--- START OF SOURCE PASSAGE ---

Valery Alexeev (University of Georgia, Athens)

Title: KSBA compactifications of moduli spaces of K3 surfaces with a higher order automorphism

Abstract: By a result of Alexeev-Engel, the KSBA compactification of moduli spaces of K3 surfaces with a recognizable divisor is semitoroidal, corresponding to some semifan. The easiest example of a recognizable divisor is a component of the fixed locus of a nonsymplectic automorphism that has genus > 1. The case when the order of the automorphism is 2 was solved in joint work with Engel: there are 50 moduli spaces in that case, and for each of them we described the semifans and stable surfaces appearing on the boundary. In this talk I will present joint work with Deopurkar and Han which settles the order 3 case.

Ben Bakker (University of Illinois, Chicago)

--- END OF SOURCE PASSAGE ---

* **WHAT THE EXERCISE ASKS**
Extend the talk abstracts, picking up right after their final line. The data are separate material with no connection to the talk abstracts.

--- START OF RECORDS PROVIDED ---

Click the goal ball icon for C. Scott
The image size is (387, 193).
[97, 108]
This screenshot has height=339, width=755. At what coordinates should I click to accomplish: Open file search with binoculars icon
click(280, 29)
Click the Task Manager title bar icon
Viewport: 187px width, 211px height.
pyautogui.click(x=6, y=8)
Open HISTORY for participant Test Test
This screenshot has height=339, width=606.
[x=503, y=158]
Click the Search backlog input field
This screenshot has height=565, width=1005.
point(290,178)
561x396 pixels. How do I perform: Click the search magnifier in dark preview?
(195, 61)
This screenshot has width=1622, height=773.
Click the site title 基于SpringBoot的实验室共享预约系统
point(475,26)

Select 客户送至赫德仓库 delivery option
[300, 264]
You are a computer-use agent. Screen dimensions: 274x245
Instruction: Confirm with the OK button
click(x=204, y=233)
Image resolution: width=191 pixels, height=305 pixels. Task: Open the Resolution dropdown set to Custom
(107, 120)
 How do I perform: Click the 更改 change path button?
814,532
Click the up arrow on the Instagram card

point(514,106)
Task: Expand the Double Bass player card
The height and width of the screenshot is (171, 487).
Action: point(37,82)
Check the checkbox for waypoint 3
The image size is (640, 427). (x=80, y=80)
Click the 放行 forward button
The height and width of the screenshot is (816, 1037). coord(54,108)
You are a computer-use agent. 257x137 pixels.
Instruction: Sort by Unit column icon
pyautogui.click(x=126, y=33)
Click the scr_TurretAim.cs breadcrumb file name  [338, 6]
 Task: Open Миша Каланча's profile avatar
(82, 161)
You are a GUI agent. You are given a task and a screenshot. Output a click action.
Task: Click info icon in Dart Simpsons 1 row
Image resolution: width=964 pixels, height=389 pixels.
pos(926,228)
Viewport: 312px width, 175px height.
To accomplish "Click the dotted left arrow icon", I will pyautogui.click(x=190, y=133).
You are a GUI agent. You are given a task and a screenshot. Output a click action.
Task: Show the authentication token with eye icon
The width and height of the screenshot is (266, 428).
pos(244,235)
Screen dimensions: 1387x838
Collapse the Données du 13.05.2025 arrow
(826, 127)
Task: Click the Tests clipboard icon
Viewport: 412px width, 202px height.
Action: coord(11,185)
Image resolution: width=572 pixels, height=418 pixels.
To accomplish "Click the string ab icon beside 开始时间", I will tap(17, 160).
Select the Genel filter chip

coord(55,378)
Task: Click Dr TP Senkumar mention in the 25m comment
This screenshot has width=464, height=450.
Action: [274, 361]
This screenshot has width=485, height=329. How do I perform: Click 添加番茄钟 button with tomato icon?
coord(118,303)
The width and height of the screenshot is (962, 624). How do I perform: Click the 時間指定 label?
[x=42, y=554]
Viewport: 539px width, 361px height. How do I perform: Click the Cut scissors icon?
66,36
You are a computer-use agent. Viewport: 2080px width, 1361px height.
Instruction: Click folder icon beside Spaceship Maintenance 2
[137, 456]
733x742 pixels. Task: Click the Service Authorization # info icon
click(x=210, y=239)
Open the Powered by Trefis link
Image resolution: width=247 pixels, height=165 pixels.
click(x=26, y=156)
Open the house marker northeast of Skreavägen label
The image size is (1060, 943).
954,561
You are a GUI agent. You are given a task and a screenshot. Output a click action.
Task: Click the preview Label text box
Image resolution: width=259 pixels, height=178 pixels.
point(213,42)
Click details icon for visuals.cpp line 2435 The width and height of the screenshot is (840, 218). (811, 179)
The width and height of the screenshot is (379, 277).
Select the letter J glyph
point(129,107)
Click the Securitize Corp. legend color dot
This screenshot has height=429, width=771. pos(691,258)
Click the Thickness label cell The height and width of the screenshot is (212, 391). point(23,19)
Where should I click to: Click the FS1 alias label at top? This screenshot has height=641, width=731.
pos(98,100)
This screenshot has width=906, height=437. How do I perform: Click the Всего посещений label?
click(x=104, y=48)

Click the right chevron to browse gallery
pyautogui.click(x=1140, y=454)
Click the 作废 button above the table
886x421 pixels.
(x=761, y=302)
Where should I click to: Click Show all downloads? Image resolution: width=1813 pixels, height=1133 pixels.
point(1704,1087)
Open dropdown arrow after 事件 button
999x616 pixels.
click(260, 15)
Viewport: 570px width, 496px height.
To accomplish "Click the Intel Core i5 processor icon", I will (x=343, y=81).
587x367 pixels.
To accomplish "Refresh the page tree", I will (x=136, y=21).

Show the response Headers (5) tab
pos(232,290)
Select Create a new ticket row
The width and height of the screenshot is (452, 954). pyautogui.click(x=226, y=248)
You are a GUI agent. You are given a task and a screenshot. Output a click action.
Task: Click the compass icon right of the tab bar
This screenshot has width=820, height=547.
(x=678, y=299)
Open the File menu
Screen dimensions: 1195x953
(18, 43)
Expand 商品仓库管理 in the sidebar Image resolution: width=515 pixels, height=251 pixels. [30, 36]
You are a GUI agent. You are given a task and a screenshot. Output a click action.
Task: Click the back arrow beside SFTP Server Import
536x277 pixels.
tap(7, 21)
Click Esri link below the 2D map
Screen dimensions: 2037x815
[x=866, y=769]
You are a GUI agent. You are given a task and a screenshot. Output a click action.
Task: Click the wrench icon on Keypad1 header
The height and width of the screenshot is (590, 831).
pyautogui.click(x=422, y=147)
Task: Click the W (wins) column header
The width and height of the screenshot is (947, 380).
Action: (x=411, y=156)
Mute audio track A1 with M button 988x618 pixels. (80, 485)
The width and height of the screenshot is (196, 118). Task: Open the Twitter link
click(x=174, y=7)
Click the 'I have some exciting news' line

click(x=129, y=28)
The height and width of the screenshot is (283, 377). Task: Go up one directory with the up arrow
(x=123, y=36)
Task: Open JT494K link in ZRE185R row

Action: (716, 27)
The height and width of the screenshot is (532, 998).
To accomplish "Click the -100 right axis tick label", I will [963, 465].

--- END OF RECORDS PROVIDED ---

* **ANSWER TO THE PROBLEM**
Title: Some mixed characteristic hyperbolicity properties of moduli spaces

Abstract: Many varieties (including Calabi–Yau manifolds, curves, and most
hypersurfaces) satisfy a Torelli theorem, meaning their geometric
deformations are determined by the deformations of an appropriate
Hodge structure. Equivalently, the moduli spaces of such varieties
admit a quasifinite period map, and therefore inherit various
hyperbolicity properties from the negative curvature of the period
domain in Griffiths transverse directions. In this talk, I will begin
by surveying these properties over C, and then describe some recent
joint work with A. Shankar and J. Tsimerman proving some analogous
properties over Z_p. In particular, we will deduce a few important
arithmetic consequences for exceptional Shimura varieties.

Lukas Braun

Title: Some results on (non-)finitely generated quasiaffine algebras

Abstract: In this talk, I will report about work in progress on questions related to (non-)finite generation of quasiaffine algebras.

This in particular relates to certain Cox rings, reductive invariant rings of quasiaffine algebras, and singularities of such rings.

Results include abstract statements as well as computational methods.

Philip Engel (University of Illinois, Chicago)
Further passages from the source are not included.